_Objective a_
Rewrite the listing's lines, starting with the line containing "This screenshot has width=2520, height=1484. What" and going on through the line containing "center [2194, 510].", with "elliptical selection tool" replaced by "rectangular selection tool" and nothing else altered. Return only those lines.

Rafton John Pounder (13 May 1933 — 16 April 1991) was a Pro-Assembly Unionist and Conservative Party Westminster MP from Northern Ireland.

Born at Ballynahatty, Shaw's Bridge, Belfast, the son of Cuthbert C. Pounder, Rafton Pounder was educated at Rockport School, Charterhouse and at Christ's College, Cambridge, where he was Chairman of the Conservative Association (CUCA).

He was elected Westminster Member of Parliament for Belfast South in a 1963 by-election, and served until February 1974 when he lost as a Pro-Assembly Unionist to the Reverend Robert Bradford of the United Ulster Unionist Coalition. Pounder was also a Member of the European Parliament from 1973 to 1974. From 1964 to 1967, he served as Secretary of the Ulster Unionist Parliamentary Party.

Married to Valerie Isobel (daughter of Robert Stewart MBE), with one son, Aidan, and one daughter, Helen, he lived at Groomsport, County Down, until his death at age 57. He is outlived by his granddaughters, Charlotte, Kate, Iona and Penelope.

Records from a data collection
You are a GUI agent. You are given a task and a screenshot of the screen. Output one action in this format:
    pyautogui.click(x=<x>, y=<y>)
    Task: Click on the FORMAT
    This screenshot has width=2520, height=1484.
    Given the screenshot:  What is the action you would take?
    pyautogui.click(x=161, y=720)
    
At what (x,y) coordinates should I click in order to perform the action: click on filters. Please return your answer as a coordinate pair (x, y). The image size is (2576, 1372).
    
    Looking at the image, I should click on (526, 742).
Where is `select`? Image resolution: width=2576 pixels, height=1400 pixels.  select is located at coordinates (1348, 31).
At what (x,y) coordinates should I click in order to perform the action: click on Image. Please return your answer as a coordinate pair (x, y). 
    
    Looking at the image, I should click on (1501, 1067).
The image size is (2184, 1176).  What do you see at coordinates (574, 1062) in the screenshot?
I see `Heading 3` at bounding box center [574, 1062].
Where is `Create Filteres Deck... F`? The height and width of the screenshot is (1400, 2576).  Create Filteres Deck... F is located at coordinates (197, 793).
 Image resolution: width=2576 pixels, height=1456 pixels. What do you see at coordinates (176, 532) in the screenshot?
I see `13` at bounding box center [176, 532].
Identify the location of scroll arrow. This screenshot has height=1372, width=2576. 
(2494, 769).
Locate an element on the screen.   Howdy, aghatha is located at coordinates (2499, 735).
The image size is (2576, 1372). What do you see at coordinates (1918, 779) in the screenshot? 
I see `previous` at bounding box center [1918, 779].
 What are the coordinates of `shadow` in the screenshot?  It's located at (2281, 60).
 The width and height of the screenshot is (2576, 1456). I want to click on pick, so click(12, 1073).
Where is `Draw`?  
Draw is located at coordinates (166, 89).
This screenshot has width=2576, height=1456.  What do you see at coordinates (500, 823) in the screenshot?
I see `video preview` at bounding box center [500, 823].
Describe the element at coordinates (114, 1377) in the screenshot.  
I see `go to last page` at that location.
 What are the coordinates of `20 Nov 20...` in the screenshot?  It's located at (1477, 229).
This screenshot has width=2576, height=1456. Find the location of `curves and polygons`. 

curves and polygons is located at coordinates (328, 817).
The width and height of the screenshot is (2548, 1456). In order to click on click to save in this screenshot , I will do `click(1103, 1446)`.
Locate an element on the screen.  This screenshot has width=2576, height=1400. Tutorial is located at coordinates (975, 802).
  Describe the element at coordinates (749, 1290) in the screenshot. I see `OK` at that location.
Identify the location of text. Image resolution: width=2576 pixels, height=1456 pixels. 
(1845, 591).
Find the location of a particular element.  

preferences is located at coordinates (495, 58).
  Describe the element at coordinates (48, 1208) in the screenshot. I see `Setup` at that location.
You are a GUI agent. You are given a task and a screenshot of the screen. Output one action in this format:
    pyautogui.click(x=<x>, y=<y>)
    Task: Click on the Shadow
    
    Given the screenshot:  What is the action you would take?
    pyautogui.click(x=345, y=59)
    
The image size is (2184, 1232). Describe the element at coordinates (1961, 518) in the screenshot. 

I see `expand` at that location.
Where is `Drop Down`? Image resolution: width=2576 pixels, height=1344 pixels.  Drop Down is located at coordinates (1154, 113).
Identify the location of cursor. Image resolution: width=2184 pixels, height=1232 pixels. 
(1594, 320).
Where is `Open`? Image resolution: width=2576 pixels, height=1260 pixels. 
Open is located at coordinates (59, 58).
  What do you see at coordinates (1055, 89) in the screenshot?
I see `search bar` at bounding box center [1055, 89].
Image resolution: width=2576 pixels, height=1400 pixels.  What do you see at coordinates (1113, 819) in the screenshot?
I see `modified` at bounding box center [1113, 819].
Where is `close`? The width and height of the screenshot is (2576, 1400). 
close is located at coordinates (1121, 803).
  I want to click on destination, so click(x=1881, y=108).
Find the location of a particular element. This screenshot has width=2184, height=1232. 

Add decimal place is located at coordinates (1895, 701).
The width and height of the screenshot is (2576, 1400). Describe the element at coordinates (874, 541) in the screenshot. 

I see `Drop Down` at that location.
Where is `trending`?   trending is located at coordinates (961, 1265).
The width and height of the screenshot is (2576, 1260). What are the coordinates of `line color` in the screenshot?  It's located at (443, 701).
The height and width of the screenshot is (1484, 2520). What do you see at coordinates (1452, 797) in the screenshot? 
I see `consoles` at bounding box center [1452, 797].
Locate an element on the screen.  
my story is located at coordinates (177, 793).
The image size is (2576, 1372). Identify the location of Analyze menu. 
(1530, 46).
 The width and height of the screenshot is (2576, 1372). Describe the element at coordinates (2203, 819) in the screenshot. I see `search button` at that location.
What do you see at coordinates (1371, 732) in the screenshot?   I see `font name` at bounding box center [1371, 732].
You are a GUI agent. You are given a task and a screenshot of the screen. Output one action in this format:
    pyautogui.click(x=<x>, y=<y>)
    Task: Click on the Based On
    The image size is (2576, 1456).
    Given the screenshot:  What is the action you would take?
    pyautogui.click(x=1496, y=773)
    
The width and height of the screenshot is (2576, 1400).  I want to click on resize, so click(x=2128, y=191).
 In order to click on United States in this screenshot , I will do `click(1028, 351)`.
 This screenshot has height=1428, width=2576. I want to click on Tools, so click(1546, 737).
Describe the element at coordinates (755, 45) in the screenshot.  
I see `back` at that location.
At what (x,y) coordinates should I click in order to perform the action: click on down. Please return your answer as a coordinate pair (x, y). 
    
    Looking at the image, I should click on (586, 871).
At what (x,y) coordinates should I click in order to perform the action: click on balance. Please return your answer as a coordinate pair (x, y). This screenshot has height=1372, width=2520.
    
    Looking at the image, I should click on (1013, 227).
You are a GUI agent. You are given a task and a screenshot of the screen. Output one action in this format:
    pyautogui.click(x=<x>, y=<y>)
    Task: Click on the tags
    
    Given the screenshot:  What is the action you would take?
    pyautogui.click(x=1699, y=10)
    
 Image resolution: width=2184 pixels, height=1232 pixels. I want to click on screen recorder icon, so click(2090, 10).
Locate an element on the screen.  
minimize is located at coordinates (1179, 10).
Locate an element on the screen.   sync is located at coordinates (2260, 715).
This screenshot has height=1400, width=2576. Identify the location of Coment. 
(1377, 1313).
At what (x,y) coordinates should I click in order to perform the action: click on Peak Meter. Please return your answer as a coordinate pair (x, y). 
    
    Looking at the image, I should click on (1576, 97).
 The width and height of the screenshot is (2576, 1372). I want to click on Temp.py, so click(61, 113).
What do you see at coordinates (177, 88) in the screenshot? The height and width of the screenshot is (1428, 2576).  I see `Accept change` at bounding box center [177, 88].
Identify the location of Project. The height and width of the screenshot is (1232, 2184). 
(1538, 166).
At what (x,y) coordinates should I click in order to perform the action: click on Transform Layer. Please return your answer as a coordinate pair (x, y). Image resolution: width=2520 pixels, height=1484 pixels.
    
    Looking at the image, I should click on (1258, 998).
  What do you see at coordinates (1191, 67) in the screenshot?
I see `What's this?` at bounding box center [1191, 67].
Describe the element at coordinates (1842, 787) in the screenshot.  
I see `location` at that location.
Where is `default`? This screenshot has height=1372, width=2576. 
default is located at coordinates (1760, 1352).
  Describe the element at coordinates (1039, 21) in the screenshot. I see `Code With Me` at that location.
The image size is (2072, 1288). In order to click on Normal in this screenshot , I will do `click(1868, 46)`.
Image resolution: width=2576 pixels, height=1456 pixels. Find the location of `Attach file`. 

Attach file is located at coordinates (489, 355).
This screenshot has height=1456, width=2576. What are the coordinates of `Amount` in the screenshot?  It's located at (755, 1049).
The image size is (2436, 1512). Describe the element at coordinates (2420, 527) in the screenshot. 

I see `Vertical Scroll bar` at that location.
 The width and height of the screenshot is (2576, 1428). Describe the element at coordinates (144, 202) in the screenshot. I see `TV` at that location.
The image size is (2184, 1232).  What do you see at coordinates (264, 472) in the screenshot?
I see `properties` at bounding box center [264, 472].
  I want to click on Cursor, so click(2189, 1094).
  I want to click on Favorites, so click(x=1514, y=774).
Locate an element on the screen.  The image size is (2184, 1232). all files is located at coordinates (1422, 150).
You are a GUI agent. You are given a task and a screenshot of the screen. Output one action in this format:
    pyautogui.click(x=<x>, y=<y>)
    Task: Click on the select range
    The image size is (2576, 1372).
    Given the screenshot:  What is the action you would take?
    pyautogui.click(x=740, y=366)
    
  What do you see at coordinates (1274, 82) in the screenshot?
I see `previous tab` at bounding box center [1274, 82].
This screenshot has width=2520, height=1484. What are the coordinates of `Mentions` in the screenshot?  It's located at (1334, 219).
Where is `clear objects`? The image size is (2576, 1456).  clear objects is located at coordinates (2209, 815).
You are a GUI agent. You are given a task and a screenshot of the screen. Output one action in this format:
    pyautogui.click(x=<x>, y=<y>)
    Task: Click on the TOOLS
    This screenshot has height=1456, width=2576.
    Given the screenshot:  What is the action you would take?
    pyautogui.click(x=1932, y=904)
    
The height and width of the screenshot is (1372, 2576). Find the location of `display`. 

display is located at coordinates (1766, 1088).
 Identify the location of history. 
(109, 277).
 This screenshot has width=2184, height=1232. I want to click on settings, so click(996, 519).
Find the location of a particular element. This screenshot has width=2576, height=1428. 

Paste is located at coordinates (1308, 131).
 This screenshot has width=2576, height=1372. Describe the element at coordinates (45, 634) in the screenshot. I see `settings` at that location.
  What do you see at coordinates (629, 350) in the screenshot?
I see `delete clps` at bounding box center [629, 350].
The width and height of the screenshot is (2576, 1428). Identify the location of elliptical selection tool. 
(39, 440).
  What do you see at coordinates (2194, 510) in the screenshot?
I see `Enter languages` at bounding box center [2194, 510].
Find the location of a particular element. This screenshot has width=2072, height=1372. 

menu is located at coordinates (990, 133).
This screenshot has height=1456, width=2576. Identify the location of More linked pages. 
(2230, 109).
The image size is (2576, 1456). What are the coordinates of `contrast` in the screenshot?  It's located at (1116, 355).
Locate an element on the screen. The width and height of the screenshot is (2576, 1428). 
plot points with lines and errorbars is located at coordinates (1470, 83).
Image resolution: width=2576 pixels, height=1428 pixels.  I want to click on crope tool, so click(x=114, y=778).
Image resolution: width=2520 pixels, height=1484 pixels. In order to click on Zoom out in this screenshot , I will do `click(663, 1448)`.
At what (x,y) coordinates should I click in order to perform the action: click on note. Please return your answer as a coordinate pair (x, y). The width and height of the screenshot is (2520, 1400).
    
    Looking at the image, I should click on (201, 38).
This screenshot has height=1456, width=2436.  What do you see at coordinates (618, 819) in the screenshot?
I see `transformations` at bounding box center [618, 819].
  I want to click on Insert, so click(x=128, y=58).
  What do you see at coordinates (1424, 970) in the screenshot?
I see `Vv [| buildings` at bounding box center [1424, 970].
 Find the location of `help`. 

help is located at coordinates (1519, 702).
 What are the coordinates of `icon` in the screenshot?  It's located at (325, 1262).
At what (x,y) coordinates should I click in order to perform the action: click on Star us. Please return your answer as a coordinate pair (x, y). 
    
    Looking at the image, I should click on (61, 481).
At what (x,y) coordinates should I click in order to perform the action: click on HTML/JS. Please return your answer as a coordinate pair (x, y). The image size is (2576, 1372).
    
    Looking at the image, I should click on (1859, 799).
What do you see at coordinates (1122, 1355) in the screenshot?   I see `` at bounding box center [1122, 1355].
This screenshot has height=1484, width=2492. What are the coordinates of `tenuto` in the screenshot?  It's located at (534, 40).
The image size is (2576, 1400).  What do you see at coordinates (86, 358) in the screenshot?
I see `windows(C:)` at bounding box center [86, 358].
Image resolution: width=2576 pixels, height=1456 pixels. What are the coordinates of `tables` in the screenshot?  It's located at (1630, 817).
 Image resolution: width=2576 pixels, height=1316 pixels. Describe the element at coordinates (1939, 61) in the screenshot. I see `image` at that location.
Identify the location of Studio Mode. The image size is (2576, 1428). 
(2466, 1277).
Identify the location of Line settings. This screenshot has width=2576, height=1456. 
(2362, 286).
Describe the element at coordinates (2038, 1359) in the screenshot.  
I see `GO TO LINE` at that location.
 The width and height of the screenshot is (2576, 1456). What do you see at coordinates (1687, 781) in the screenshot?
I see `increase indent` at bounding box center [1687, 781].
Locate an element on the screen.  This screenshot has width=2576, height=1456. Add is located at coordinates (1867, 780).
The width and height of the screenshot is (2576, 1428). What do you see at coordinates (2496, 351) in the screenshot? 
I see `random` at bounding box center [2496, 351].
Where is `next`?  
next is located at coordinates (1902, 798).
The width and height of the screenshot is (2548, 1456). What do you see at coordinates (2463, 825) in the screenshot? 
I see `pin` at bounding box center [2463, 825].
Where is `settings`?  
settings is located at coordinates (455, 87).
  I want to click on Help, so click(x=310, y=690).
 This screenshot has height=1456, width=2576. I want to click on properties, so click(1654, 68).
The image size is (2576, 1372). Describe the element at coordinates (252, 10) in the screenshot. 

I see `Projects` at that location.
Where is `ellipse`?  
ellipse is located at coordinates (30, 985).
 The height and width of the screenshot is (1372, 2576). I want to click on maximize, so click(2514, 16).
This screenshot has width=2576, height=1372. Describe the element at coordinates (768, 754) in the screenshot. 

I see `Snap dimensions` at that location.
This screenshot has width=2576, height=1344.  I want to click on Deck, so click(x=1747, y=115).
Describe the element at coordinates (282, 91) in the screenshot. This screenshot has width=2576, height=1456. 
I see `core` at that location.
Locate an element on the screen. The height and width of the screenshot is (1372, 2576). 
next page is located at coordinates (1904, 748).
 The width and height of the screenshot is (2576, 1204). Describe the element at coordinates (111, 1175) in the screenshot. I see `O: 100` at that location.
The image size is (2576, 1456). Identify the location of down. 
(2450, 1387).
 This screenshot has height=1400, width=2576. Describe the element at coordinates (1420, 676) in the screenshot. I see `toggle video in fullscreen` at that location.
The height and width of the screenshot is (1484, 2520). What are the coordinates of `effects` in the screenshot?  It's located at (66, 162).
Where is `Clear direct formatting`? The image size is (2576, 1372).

_Objective b_
According to the biography of Rafton Pounder, which constituency did he represent at Westminster?

_Exercise response a_
This screenshot has width=2520, height=1484. What are the coordinates of `Mentions` in the screenshot?  It's located at (1334, 219).
Where is `clear objects`? The image size is (2576, 1456).  clear objects is located at coordinates (2209, 815).
You are a GUI agent. You are given a task and a screenshot of the screen. Output one action in this format:
    pyautogui.click(x=<x>, y=<y>)
    Task: Click on the TOOLS
    This screenshot has height=1456, width=2576.
    Given the screenshot:  What is the action you would take?
    pyautogui.click(x=1932, y=904)
    
The height and width of the screenshot is (1372, 2576). Find the location of `display`. 

display is located at coordinates (1766, 1088).
 Identify the location of history. 
(109, 277).
 This screenshot has width=2184, height=1232. I want to click on settings, so click(996, 519).
Find the location of a particular element. This screenshot has width=2576, height=1428. 

Paste is located at coordinates (1308, 131).
 This screenshot has width=2576, height=1372. Describe the element at coordinates (45, 634) in the screenshot. I see `settings` at that location.
  What do you see at coordinates (629, 350) in the screenshot?
I see `delete clps` at bounding box center [629, 350].
The width and height of the screenshot is (2576, 1428). Identify the location of rectangular selection tool. 
(39, 440).
  What do you see at coordinates (2194, 510) in the screenshot?
I see `Enter languages` at bounding box center [2194, 510].

_Exercise response b_
Belfast South